Given entries Block Start
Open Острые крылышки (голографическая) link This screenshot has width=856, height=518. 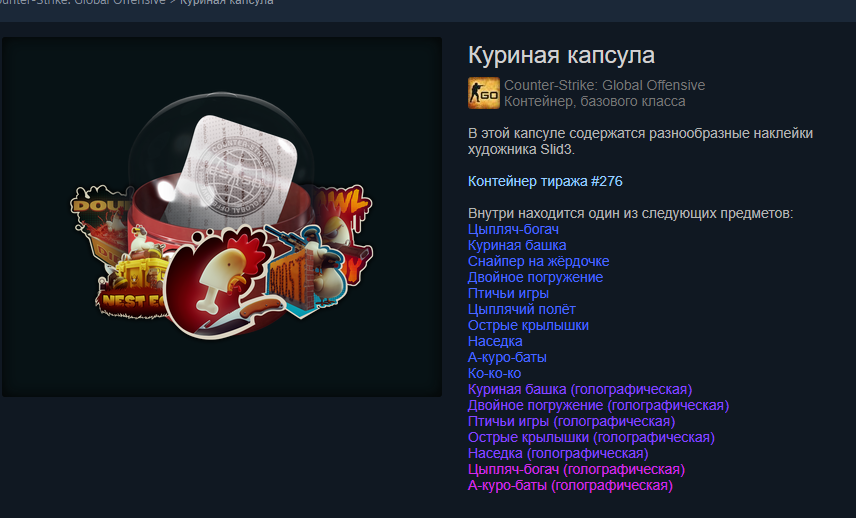pyautogui.click(x=591, y=437)
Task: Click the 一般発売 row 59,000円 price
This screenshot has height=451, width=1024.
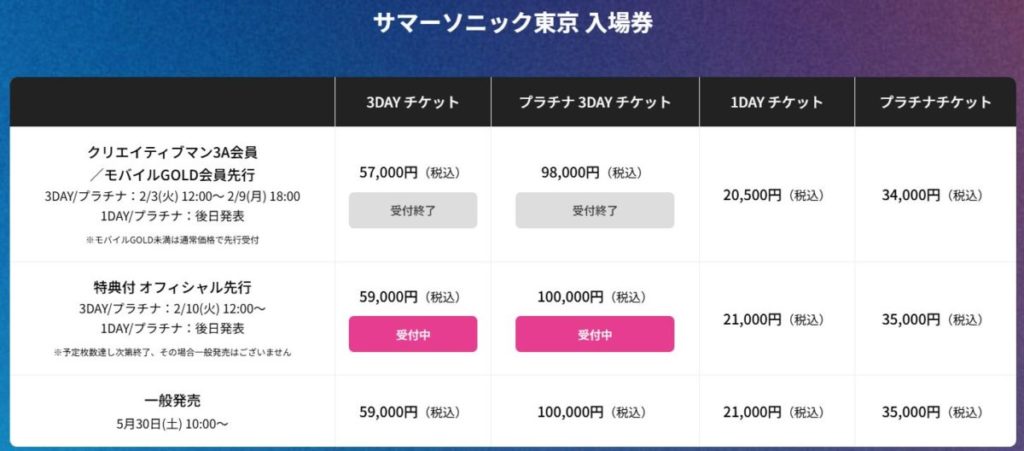Action: (x=388, y=411)
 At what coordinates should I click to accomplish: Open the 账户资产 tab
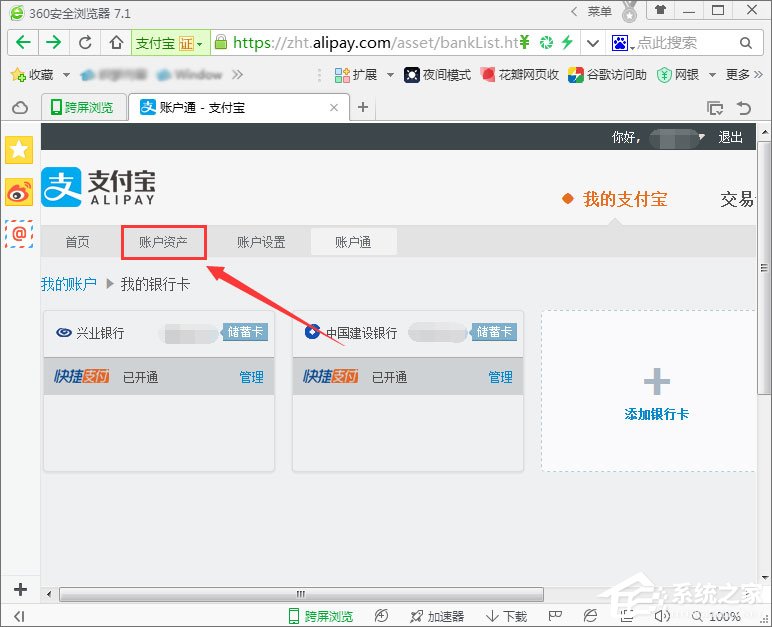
Given entries Block End
§ Exercise goal: Starting with the line that holds "Task: Click the 一般発売 row 59,000円 price", retype each line through the last one in the listing above, exactly as written. Do not copy any pictures.

§ Written solution:
Task: Click the 一般発売 row 59,000円 price
This screenshot has height=451, width=1024.
Action: (x=388, y=411)
 At what coordinates should I click to accomplish: Open the 账户资产 tab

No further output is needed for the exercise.